The average error of the arithmetic mean is calculated using the following formula:

The average error (error of representativeness) for relative values ​​is determined by

formula:

where m p is the average error of the indicator;

p - indicator in% or in% o

q - (100 -p), (1000 -p)

n is the total number of observations

289 patients left the hospital, 12 of them died.

Relative value (mortality rate) p = (12: 289) x100 = 4.1%; q = 100 -p =

100-4.1 = 95.9, whence

m p = ±

Thus, the relative value in the repeated study will correspond to

Confidence limits is the maximum and minimum value within which

for a given degree of probability of an error-free forecast, the relative

indicator or average in the population

The confidence limits of the relative value in the general population are determined by

P gene = P select ± tm m

The confidence limits of the arithmetic mean in the general population are determined by the formula:

M gene = M select ± tm m

where P gene and M gene are the values ​​of the relative and average values ​​obtained for the general

the aggregate.

R select and M select - the values ​​of the relative and average values ​​obtained for the sample population.

m р and m m - error of representativeness for mean and relative values.

t - reliability criterion.

It was found that if t = 1, the reliability does not exceed 68%; if t = 2 -95%; if t = 3- 99%

In medical and biological research, it is considered sufficient if the criterion

reliability t ³ 2 (confidence 95%)

To find the criterion t for the number of observations £ 30, it is necessary to use a special

table

With a decrease in the magnitude of the representativeness error, the confidence limits decrease.

average and relative values, i.e. the results of the study are refined, approaching

corresponding values ​​of the general population. If the error of representativeness

large, then they get large confidence limits, which may contradict

logical assessment of the desired value in the general population. Confidence limits

also depend on the degree of probability of an error-free forecast chosen by the researcher. At

a high degree of probability of an error-free forecast the range of confidence limits

Most often, the arithmetic mean is used to characterize the variation series.

There are three types of arithmetic mean: simple, weighted and calculated by the method of moments. The arithmetic mean, which is calculated in a variation series, where each option occurs only 1 time is called arithmetic mean simple (Table 4) It is determined by the formula:

where M is the arithmetic mean,

V - variant of the studied trait,

n is the number of observations.

If in the investigated row one or more options are repeated several times, then calculate weighted arithmetic mean (Table 2) when the weight of each variant is taken into account depending on the frequency of its occurrence. The calculation of such an average is carried out according to the formula:

where M is the weighted arithmetic mean;

∑ - sum sign;

V - options (numerical values ​​of the studied attribute);

P is the frequency with which the same variant of the feature occurs, i.e. the amount of the variant with the given value of the characteristic;

n is the number of observations, i.e., the sum of all frequencies or the total number of all variants (∑p).

Table 4

(Simple arithmetic mean calculation)

NUMBER OF STUDENTS (p)
∑V = 691 n = 9
M = bpm.

Example: when determining the average heart rate of students before the exam, you should first calculate ∑ V * p, and then the average value M = = 76.9 beats / min. (Table 5).
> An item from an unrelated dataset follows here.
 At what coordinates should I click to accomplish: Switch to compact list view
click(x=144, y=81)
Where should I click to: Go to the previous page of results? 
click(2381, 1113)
Often, with a large number of observations, a grouped variational (or divided into equal intervals) series is used to calculate the weighted arithmetic mean. Such a series of variations should be continuous, the options arranged in a certain order (increasing or decreasing) follow each other.

Table 5

Determining the average heart rate of male students before the exam

(Calculation of the weighted arithmetic mean)

PULSE FOR MEN STUDENTS (V) NUMBER OF STUDENTS (p) V * p
∑p = n = 26∑V * p = 2000 M = = 76.9 bpm.

When grouping the variation series, it should be borne in mind that the interval is chosen by the researcher, the size of the interval depends on the goal and objectives of the study.

The number of groups in a grouped variation series is determined depending on the number of observations. With the number of observations from 31 to 100, it is recommended to have 5-6 groups, from 101 to 300 - from 6 to 8 groups, from 300 to 1000 observations, you can use from 10 to 15 groups ... The calculation of the interval (i) is carried out according to the formula: i =,

Vmax - maximum value of options,

Vmin is the minimum value of the options.

The calculation of the weighted average in the grouped row (or interval row requires the determination of the middle of the interval, which is calculated as the semi-summary values ​​of the group. (Table 3). The calculation of the average value is carried out according to the formula: M = = = 176.7 cm. (Table 6).

Table 6

(Calculate the weighted arithmetic mean in a grouped row)

CENTRAL GROUP OPTION (V 1), SEE NUMBER OF STUDENTS (p) V 1 ∙ p
162 = 167 = 172 = 177 = 182 187
∑p = n = 212 ∑ V 1 ∙ p = 37469 M = = = 176.74 cm.

In cases where the options are represented by large numbers (for example, the body weight of newborns in grams) and there is a number of observations expressed in hundreds or thousands of cases, the weighted arithmetic mean can be calculated by the method of moments (Table 7) using the formula:

where A is a conventionally taken average value (most often Mo is taken as a conditional average);

∑ - sum sign;

α - deviation of each option in intervals from the conditional average =

p is the frequency (the number of times with which the same variant of the feature occurs).

αp is the product of the deviation (α) by the frequency (p);

n is the number of observations, i.e. the sum of all frequencies or the total number of all variants (∑p).

i is the value of the interval = (Vmax is the maximum value of the options, Vmin is the minimum value of the options).

Thus, the weighted average calculated by the method of moments was 176.74 cm, which practically coincided with the calculations of the average by the usual method - 176.7 cm. However, when calculating the average by the method of moments, simple numbers are used, the calculation is less cumbersome, which greatly facilitates and speeds up the calculations.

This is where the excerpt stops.